BEGIN TASK MATERIAL

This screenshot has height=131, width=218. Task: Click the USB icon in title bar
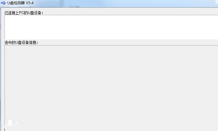click(x=3, y=3)
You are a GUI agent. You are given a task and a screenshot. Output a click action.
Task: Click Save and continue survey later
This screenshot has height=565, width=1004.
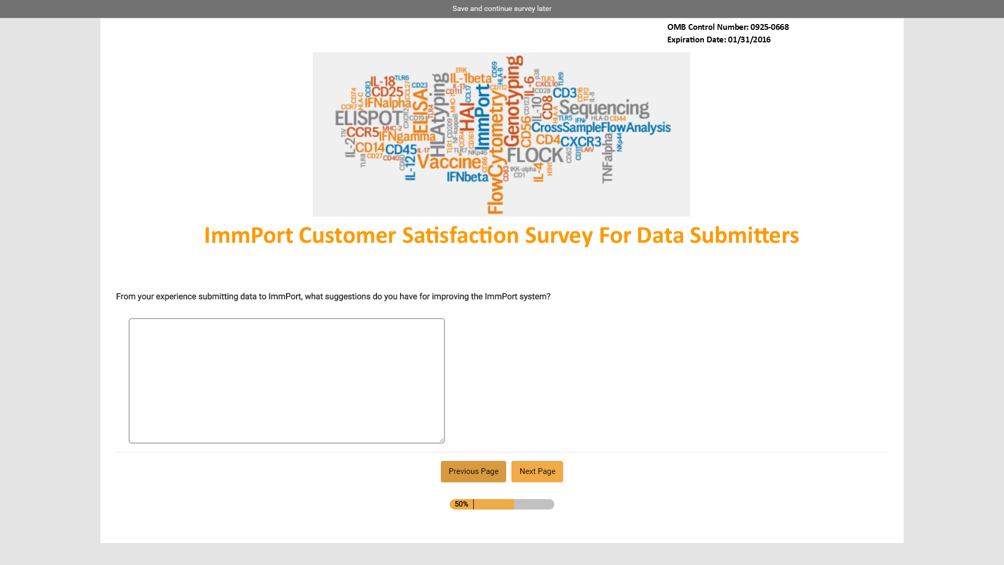coord(501,8)
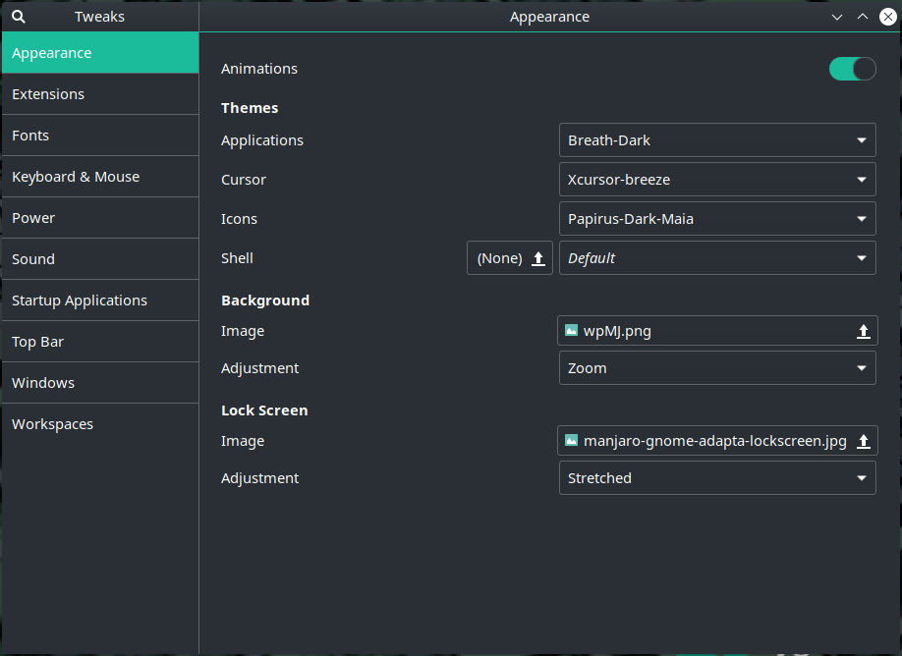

END TASK MATERIAL

Each record should be printed again precisely, though not its pictures.

**RESULT BELOW**
This screenshot has height=131, width=218. Task: Click the USB icon in title bar
click(x=3, y=3)
You are a GUI agent. You are given a task and a screenshot. Output a click action.
Task: Click Save and continue survey later
This screenshot has height=565, width=1004.
coord(501,8)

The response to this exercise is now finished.